2-D Layout Comparison Tab
The 2-D Layout Comparison tab allows you to compare the results of different NLDR layouts. You can compare different methods (t-SNE vs. UMAP) or the same method with different hyper-parameters.
Features:
-
Choose Comparison Type:
-
NLDR Settings Comparison: Compare the RMSE of
different NLDR configurations. This is useful for finding the best
method and hyper-parameters for your data.
-
Side-by-Side Visualization: Display two NLDR plots
next to each other for a direct visual comparison.
-
Enable Linked Brushing: In the side-by-side
visualization mode, you can enable linked brushing to select points in
one plot and see the corresponding points highlighted in the other.
-
NLDR Settings Comparison: Compare the RMSE of
different NLDR configurations.

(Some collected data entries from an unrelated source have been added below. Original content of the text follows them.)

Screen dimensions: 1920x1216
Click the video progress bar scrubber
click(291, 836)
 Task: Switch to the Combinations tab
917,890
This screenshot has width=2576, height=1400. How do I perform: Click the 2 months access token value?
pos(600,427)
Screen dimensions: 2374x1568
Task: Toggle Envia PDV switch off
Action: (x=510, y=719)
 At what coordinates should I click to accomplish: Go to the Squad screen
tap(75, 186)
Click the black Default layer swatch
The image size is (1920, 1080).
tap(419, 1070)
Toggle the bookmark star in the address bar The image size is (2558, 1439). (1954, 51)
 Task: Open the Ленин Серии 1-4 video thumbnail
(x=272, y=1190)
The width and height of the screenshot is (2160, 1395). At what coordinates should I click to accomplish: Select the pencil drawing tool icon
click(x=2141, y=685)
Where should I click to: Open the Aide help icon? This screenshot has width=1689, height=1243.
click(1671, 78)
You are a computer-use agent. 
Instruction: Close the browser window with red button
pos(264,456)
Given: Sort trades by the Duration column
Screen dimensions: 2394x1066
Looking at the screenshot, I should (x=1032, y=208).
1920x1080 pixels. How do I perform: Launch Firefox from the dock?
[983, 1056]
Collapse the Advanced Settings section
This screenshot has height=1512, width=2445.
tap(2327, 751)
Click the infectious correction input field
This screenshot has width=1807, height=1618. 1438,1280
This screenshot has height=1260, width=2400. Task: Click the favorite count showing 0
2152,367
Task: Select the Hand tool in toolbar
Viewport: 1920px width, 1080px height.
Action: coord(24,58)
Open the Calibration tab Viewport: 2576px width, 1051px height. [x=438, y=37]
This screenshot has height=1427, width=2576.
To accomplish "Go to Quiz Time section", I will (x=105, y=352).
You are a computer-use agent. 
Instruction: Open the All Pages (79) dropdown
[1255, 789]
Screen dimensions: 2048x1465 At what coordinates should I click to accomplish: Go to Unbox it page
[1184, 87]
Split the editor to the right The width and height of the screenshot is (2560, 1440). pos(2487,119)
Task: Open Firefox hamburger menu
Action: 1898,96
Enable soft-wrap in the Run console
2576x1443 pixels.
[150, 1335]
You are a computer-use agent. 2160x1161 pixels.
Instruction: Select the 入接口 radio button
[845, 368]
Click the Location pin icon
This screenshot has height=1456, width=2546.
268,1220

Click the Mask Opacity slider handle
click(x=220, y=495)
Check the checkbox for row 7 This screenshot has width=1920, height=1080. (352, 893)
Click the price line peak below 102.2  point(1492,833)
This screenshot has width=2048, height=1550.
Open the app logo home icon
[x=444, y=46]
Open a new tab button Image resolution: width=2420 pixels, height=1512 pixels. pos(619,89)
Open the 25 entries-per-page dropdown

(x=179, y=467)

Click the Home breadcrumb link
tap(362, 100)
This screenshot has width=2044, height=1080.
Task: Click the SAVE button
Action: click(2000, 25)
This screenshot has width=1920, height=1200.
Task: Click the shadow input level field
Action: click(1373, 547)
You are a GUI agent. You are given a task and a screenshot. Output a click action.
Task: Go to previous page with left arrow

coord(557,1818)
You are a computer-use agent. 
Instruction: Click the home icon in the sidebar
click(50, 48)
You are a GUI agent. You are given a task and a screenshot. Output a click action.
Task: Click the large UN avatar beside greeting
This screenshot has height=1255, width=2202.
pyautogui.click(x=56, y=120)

This is useful for finding the best
method and hyper-parameters for your data.
- Dataset Selection: Select the NLDR results you want to compare from the list of stored results.
- Run Comparison Plot: Generate the comparison plot based on your selection.
- Best Configuration Summary: When comparing NLDR settings, this section will show you the best configuration found based on the RMSE.